You can never tell, though: Marion Barry’s Washington might be light years from “Sarah Palin’s Alaska,” but we’re all living in a sad state where politicians’ exploits are somehow considered potential Reality TV fodder.

Former Chicago Gov. Rod Blagojevich, convicted felon and failed contestant on “The Apprentice,” is marking time chatting with Perez Hilton and promoting pistachios on TV as he awaits retrial on corruption charges – and more media opportunities.

Tom Delay, the former House majority leader, did a Texas two-step last year on “Dancing With the Stars” even as he was under indictment for the money laundering charges he ultimately was convicted of last month. He could spend the rest of his life behind bars.

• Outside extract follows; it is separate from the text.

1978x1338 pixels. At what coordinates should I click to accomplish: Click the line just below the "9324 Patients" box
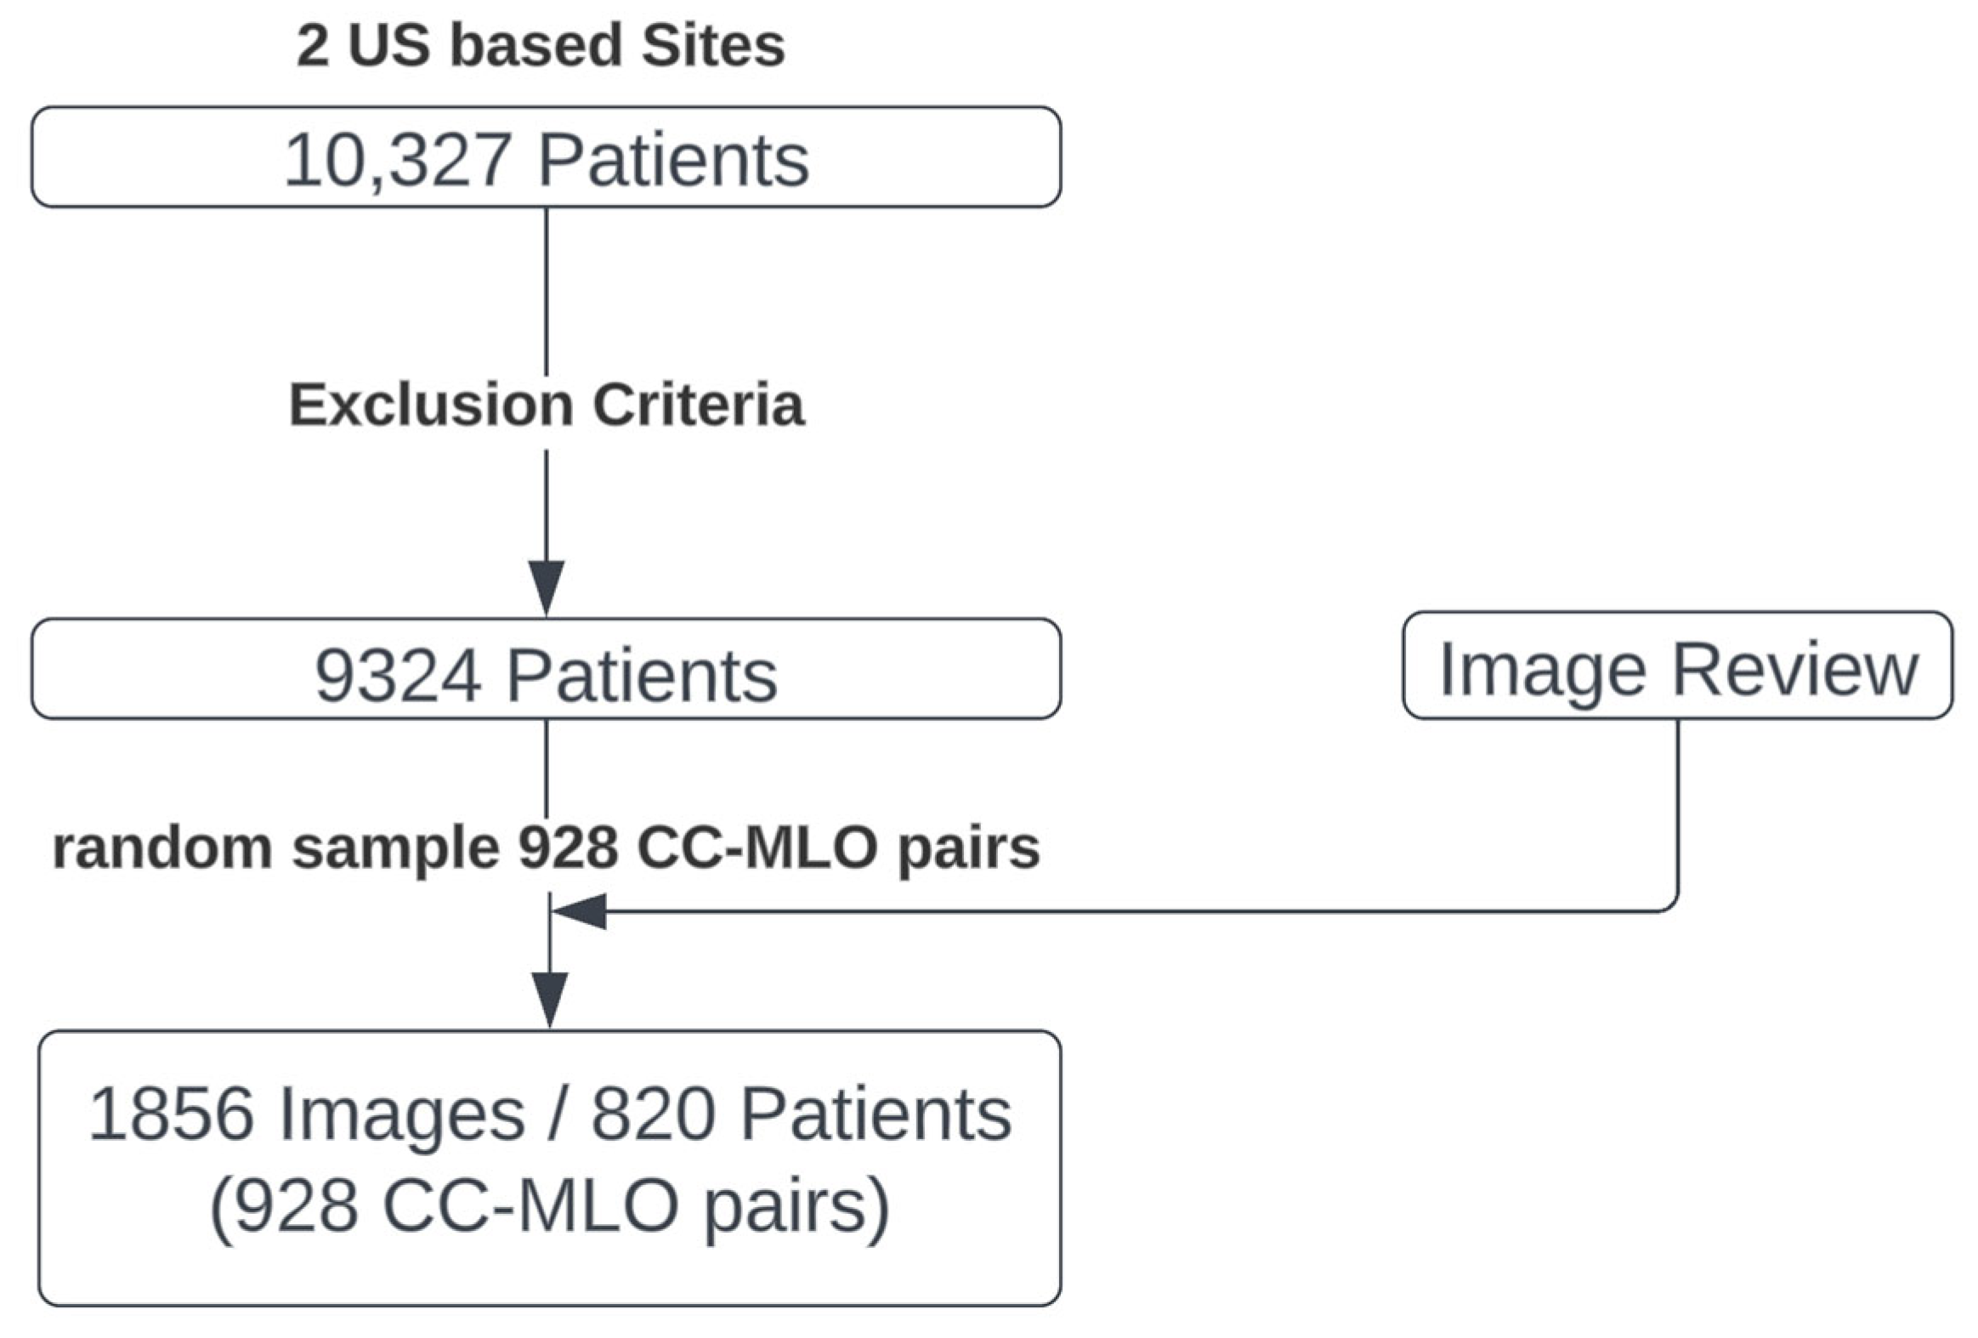546,766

Palin, of course, is in a far different position. She’s a politician on the rise, a potential 2012 GOP presidential candidate – and a Reality TV show success whose homey program is designed for mass appeal (her recent gunning down of a reindeer aside, perhaps).

The Barry show is a mixed bag, but not without some odd appeal of its own. We get to see him sing (not terribly), play golf (terribly) – and conduct blunt conversations with aides and pols over the kickback scheme that led to his censure this year. Some of the action seems staged – a TV news report about his woes conveniently pops up just as he’s discussing them – though there’s a certain poignancy in the loyalty of Barry’s son to his flawed and somewhat self-deluded dad.

What’s amazing, at first blush, is the number of Washington municipal politicians who participate in the show. But then again, a chance to be on TV, in whatever form, outweighs what used to pass for common sense.

On Friday, two days after the posting of Barry’s “Mayor For Life” pilot, we were treated to a reality show of another sort, on C-SPAN2: Vermont Sen. Bernie Sanders’ 8.5-hour filibuster to protest the tax cut deal struck between President Obama and Republican lawmakers. The New York Times notes that the Independent lawmaker’s speech sparked significant social media activity, and proved a “hit” for the normally sleepy cable outlet. Sanders also is now a modest YouTube star.

Sanders’ “Mr. Smith”-like marathon may turn out to be his defining moment.  No amount of TV Reality nonsense, though, likely will erase the defining moments of say, Blagojevich caught on tape cursing President Obama and images of Barry smoking crack.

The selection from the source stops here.